Quem são os que foram enganados pelos bancos de que você tinha falado, que foi uma das forças motrizes dos protestos?

Também aqui é preciso explicar o funcionamento particular do sistema econômico iraniano, que é baseado no Sepâh-e Pâsdârân-e, uma fundação criada pelo líder supremo depois da revolução khomeinista. Khamenei criou cinco ou seis fundações, que servem de sustentação do regime. O que efetivamente comanda o Irã é a Sepâh-e, os bancos e as fábricas estão todos nas mãos dessa fundação, todos os dirigentes são oriundos dela, com altíssimos níveis de corrupção. No Irã, estão sediados alguns dos principais bancos islâmicos do mundo, segundo um pronunciamento do líder supremo em 2006, os bancos nacionais não podem ser privatizados; os demais podem ter até o limite de 40% de capital privado. Então tudo está dependente do regime, de maneira que, na verdade, os poupadores foram enganados mesmo pelo próprio governo. Não há nada sequer parecido no Ocidente. Além disso, os estudantes no exterior não podem receber os salários diretamente dos próprios pais, devem obter-lhes numa espécie de “mercado negro”. Nos últimos anos, foi alocado um orçamento para os pobres, mas esses recursos terminaram sendo consumidos pelas citadas organizações. Ninguém pode perguntar onde vão parar esses recursos, porque, como dizíamos, o regime utiliza o sistema de informantes para estancar qualquer tipo de crítica.

Hoje, a atmosfera política no Irã está muito radicalizada, as questões explodiram: direitos humanos, repressão, pobreza, futuro, desemprego. O regime não está disposto a fazer nenhuma concessão; podem dizer que haverá reformas no futuro, apenas para amortecer o efeito dos protestos, mas no fundo nada de concreto se avista. Diante das mobilizações, Khamenei respondeu: tenho coisas para dizer, mas prefiro dizê-las noutro momento. Nos últimos dias, afirmou que as pessoas nas praças são inimigos do regime. Tivesse ele querido mudar o que quer que seja, o teria feito depois de 2009; em vez disso, tudo sempre ficou pior. A estrutura desse regime é fundada sobre a repressão e esse jogo não pode mudar.

Como as pessoas nas praças percebem as palavras do discurso revolucionário? Depois de 1979, o regime se apropriou realmente desse discurso e todos os que lutam por uma transformação radical acabam sendo definidos como inimigos da revolução.
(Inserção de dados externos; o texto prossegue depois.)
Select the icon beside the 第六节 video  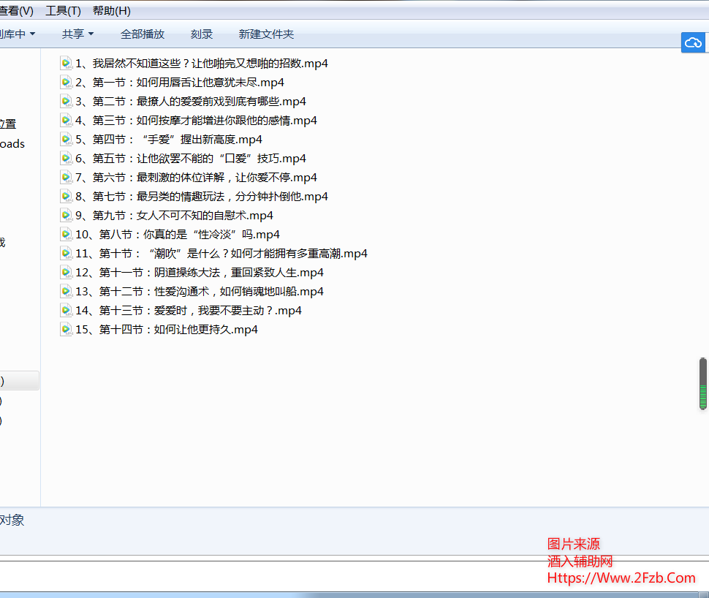tap(66, 177)
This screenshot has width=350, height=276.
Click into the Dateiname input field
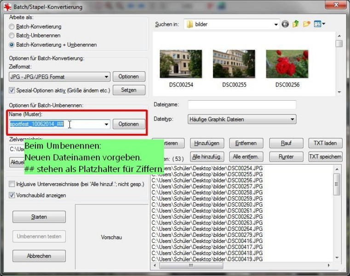point(241,105)
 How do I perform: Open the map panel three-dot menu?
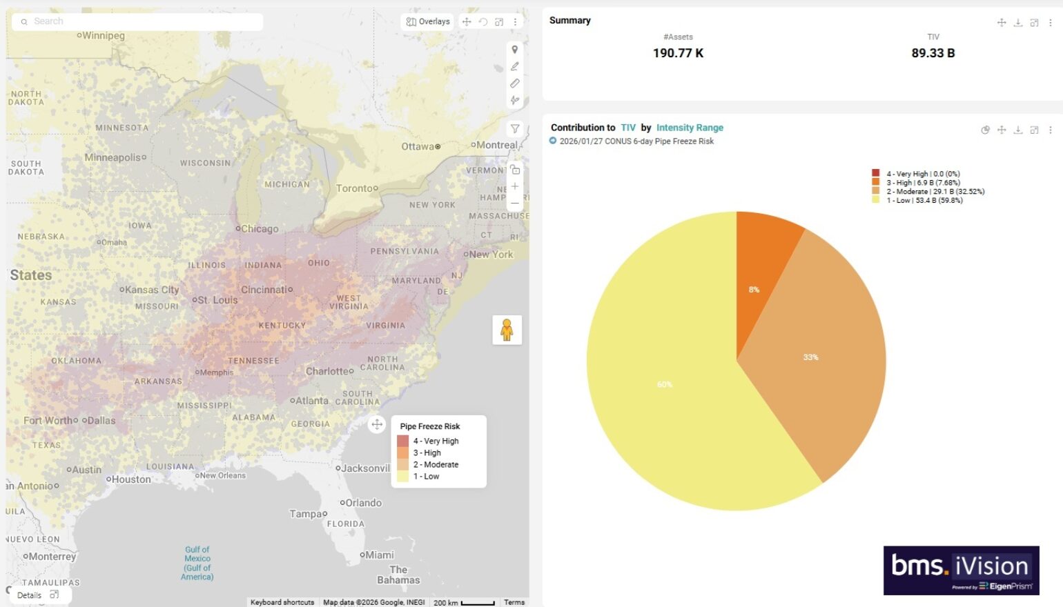coord(515,22)
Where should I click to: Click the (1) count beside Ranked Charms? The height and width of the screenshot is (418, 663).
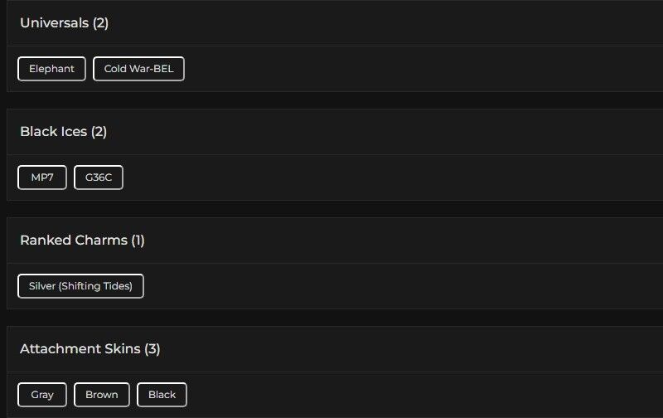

As pessoas viveram aquela revolução e tiveram a experiência dela. Agora querem libertar-se desse regime, chegam inclusive a pôr fogo nas mesquitas, porque não aguentam mais o controle religioso e porque elas sediam organizações governamentais. As pessoas querem um renascimento iraniano. Os protestos atuais podem chegar ao fim, mas as pessoas caminham na direção de uma nova estação da história iraniana.